Usually, they called me names that stung at that age. The words ‘loser’ or ‘stupid’ would fly out of their sneering mouths like they couldn’t keep it in. Sometimes they’d push me and demand me to get out of their way. Most days I went home wondering if I would miraculously ever fit in.
Once after gym, a boy snuck behind me and spat water all over my back. I was in shock. My first reaction was to turn around and give that boy a good beating. I wasn’t stupid; I knew I wasn’t strong enough to punch a boy three times my weight. Before, I had put on a placid face and smiled away their insults and abrasive actions. But he had crossed the line. My face reddened and I exploded into tears. The teacher asked me what was wrong. Couldn’t she tell? Was she oblivious to the obvious bullying occurring right under her nose? My back was drenched in water and spit; tears were rolling down my face like a rainstorm. I didn’t answer her. What was the point? Who cared about the short, Asian girl with bad skin?

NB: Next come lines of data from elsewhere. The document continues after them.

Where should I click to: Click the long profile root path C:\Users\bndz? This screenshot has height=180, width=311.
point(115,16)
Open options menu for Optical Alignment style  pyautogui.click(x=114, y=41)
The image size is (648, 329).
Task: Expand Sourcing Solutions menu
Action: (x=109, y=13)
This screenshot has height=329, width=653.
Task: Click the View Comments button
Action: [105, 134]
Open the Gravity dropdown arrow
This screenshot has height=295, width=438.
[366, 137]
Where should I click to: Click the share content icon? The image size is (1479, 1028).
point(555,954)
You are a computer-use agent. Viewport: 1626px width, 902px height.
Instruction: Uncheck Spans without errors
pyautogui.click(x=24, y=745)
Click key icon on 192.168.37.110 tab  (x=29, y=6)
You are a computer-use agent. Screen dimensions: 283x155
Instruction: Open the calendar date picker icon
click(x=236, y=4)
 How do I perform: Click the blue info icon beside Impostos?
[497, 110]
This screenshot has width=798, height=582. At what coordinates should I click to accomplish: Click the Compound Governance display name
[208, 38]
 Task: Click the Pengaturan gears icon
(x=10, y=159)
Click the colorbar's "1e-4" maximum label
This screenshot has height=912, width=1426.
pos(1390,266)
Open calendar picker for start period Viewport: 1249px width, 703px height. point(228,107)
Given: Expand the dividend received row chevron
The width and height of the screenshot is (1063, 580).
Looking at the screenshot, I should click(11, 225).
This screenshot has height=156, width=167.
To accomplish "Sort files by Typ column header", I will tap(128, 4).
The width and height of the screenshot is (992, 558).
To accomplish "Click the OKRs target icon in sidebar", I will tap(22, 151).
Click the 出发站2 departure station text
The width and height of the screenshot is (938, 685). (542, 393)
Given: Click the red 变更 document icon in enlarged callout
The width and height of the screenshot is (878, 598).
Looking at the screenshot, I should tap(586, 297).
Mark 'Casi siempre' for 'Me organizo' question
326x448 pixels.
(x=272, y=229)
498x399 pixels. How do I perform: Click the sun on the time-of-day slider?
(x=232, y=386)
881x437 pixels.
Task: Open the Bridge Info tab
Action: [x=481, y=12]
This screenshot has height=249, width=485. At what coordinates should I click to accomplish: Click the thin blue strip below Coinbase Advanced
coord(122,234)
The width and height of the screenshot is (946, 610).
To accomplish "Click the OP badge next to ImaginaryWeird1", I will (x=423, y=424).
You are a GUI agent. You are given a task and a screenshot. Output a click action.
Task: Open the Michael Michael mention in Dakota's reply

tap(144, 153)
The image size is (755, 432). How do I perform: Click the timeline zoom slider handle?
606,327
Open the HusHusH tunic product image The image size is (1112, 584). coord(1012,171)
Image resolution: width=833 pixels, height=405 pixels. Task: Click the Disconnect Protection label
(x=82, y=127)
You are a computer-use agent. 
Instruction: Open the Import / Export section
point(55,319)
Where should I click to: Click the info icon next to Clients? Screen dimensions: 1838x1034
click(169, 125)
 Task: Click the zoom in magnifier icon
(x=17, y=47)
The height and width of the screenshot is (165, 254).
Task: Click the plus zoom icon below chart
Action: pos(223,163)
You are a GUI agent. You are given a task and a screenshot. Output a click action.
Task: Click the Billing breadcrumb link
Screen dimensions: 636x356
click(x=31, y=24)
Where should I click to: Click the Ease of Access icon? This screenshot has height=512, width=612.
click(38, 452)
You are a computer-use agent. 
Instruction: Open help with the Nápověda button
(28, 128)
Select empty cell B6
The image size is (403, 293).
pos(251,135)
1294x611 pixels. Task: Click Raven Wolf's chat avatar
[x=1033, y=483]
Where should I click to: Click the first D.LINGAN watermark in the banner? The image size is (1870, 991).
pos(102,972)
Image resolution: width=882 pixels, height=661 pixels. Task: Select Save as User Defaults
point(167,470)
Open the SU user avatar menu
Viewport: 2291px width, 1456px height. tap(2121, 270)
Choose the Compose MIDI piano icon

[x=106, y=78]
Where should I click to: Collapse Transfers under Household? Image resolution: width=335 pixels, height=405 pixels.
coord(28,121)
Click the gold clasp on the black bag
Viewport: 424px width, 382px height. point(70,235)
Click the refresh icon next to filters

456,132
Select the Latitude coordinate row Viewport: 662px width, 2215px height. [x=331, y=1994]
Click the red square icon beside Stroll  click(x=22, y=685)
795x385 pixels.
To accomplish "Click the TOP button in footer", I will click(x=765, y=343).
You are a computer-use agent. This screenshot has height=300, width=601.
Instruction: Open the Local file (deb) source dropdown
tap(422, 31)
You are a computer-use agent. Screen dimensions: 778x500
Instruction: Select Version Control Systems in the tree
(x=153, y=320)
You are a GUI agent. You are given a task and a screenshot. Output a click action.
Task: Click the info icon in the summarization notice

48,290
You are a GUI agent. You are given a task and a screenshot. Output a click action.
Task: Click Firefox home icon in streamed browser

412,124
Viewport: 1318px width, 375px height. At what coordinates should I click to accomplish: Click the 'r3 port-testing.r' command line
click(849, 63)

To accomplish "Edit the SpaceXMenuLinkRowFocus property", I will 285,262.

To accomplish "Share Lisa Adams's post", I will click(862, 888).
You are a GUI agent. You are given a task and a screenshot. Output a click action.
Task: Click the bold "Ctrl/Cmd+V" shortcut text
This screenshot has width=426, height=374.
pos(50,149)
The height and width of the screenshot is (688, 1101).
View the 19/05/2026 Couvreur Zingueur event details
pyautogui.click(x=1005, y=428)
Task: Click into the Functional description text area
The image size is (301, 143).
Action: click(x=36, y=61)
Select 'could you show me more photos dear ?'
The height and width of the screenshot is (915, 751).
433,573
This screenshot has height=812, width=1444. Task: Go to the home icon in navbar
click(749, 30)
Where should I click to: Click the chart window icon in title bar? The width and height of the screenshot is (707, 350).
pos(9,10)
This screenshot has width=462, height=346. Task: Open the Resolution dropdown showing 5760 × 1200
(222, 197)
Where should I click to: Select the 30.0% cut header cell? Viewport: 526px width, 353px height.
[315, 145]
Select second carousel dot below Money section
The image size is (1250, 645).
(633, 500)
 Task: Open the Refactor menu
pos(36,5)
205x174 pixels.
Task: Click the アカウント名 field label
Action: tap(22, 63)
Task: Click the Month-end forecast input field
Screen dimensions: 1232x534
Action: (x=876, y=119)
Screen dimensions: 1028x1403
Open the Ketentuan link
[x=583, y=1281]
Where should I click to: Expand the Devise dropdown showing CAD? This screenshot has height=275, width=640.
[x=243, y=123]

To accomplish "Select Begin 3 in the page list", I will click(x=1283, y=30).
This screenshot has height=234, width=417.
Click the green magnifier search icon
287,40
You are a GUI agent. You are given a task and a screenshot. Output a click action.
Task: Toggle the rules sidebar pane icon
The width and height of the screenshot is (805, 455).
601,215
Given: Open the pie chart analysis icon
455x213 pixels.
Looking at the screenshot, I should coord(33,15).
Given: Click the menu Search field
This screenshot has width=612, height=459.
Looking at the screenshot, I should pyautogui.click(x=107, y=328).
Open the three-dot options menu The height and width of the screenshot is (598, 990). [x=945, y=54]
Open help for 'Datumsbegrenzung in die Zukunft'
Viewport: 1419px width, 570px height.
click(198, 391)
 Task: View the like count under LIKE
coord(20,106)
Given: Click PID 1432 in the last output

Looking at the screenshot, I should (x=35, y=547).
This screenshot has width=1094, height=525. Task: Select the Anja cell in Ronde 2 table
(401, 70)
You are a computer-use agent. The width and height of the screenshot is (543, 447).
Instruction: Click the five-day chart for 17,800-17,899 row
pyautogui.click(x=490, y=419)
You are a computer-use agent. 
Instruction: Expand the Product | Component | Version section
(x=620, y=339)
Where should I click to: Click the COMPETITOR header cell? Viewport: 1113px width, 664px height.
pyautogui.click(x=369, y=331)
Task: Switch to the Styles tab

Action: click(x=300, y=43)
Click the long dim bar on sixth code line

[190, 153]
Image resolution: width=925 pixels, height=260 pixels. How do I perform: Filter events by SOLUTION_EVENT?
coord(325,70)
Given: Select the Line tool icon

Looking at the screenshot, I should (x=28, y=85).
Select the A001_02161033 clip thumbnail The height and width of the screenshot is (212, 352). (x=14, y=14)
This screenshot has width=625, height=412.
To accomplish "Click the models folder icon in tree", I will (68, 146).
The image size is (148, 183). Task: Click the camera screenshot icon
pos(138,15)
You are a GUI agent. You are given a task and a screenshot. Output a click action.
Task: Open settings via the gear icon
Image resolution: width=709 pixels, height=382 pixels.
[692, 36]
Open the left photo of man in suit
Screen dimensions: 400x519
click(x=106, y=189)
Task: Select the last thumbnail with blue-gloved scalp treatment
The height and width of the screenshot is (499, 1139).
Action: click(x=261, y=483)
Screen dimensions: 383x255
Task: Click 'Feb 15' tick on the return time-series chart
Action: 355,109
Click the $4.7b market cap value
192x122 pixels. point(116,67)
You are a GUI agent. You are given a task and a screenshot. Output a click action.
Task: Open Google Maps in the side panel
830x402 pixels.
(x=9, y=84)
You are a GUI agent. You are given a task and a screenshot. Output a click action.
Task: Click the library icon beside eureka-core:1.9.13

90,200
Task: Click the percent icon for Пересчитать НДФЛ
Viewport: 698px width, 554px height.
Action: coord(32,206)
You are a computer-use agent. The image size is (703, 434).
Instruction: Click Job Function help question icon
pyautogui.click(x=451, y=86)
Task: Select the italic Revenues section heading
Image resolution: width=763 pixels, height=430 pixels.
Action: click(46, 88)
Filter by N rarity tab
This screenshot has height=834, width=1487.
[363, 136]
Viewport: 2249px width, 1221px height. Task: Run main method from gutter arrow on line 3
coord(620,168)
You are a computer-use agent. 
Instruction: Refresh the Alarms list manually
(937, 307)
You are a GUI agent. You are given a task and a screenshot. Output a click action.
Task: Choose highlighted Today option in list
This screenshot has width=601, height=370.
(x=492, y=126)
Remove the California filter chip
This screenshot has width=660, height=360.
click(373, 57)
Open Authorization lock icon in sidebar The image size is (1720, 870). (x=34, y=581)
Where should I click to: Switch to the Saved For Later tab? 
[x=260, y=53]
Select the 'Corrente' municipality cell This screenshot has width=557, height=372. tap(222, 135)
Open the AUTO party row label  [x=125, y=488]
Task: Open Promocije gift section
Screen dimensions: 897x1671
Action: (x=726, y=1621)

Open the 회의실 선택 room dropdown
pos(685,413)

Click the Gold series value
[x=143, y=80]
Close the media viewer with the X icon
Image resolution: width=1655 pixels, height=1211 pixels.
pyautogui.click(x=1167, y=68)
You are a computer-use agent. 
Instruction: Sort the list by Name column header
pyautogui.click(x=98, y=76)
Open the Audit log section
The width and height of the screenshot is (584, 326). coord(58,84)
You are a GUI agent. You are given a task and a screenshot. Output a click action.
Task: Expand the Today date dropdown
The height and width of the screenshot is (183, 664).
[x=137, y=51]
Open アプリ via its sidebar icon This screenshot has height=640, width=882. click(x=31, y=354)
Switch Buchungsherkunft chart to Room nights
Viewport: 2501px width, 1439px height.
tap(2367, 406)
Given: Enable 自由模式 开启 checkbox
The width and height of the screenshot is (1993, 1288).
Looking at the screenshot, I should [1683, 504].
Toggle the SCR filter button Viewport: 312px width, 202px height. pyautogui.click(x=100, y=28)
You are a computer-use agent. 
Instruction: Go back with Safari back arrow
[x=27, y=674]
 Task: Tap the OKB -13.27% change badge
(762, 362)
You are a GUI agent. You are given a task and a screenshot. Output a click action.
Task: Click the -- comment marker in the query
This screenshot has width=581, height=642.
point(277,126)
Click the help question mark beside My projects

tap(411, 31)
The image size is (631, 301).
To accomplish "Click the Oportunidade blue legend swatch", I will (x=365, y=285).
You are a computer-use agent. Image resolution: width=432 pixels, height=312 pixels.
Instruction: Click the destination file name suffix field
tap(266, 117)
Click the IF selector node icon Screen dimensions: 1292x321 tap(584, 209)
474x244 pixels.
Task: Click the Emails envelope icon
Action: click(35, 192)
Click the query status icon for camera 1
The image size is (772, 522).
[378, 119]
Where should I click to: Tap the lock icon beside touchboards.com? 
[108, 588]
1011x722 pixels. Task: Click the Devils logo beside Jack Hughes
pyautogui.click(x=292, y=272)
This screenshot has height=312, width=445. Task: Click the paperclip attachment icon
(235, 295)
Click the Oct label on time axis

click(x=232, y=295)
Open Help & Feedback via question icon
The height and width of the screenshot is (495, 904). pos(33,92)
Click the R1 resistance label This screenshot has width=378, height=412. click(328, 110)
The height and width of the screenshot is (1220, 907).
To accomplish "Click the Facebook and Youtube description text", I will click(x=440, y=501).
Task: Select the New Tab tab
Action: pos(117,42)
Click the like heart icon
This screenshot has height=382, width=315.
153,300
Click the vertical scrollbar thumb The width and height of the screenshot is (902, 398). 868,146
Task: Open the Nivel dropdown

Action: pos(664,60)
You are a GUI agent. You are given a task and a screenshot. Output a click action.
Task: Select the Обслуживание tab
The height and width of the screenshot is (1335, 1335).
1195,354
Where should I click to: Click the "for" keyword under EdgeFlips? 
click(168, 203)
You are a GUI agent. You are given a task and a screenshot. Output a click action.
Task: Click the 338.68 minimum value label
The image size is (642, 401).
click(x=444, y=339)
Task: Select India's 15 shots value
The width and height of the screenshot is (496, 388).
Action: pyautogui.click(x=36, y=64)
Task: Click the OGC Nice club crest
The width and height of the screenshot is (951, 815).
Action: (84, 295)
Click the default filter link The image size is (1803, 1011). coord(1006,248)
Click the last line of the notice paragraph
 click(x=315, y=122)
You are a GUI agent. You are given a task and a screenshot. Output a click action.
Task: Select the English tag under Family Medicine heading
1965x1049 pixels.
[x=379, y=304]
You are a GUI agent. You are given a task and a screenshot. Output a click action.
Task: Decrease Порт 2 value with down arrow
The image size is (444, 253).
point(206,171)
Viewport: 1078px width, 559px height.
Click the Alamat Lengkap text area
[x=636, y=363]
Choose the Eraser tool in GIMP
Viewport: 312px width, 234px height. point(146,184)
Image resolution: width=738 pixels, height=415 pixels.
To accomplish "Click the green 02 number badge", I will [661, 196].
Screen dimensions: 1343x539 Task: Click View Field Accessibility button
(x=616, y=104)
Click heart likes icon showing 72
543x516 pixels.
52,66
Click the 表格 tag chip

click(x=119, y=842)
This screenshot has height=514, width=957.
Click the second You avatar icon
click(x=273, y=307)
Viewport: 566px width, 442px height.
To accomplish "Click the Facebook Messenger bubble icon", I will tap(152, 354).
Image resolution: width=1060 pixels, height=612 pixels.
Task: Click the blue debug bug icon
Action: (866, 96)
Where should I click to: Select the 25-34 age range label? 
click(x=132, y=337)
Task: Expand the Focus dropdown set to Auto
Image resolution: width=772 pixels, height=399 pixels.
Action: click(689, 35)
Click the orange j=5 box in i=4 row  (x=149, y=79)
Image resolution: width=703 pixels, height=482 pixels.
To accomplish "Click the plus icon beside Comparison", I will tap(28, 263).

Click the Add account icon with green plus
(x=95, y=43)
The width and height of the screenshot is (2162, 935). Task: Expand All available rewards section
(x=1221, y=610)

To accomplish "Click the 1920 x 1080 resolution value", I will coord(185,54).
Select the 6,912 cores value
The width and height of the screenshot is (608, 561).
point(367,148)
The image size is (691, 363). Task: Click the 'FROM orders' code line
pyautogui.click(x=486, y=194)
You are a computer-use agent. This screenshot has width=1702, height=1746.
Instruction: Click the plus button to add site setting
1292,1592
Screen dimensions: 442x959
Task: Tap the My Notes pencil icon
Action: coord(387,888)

That day, I went home tear-stricken and spilled everything to my dad. How everyday I went to school and was greeted with snide remarks and bullying. He knew I was unhappy at school, but I had constantly pretended everything was fine. The next day, I was tentative to return to school, but my parents told me to stand up for myself. As I entered the classroom, no one met my eye or even noticed me. It didn’t bother me that I had officially become an outcast. Strangely, I liked it better that way.
I transferred schools the next year. I realized that being myself would automatically label me as a geek, a nerd, someone uncool. Frankly, I didn’t care. I started sixth grade with my red, thick-rimmed glasses, my hair in a tight ponytail and bad skin. What I could’ve done was change myself into someone else. It would’ve been easier to start a new school with a new identity. Instead, I started a new school with my old identity and a sense of self-pride. Over the summer, I realized I had lost my dignity, and had gotten sick of it. I developed a confidence and made sure whoever insulted me took back what they said. There was no messing around with me now.
I’m glad to say that I’m happy with who I am now, and I made the right choice not to let “society” get to me. There is no doubt that I will never change; I’ll always be that geeky, short, Asian girl and proud of it.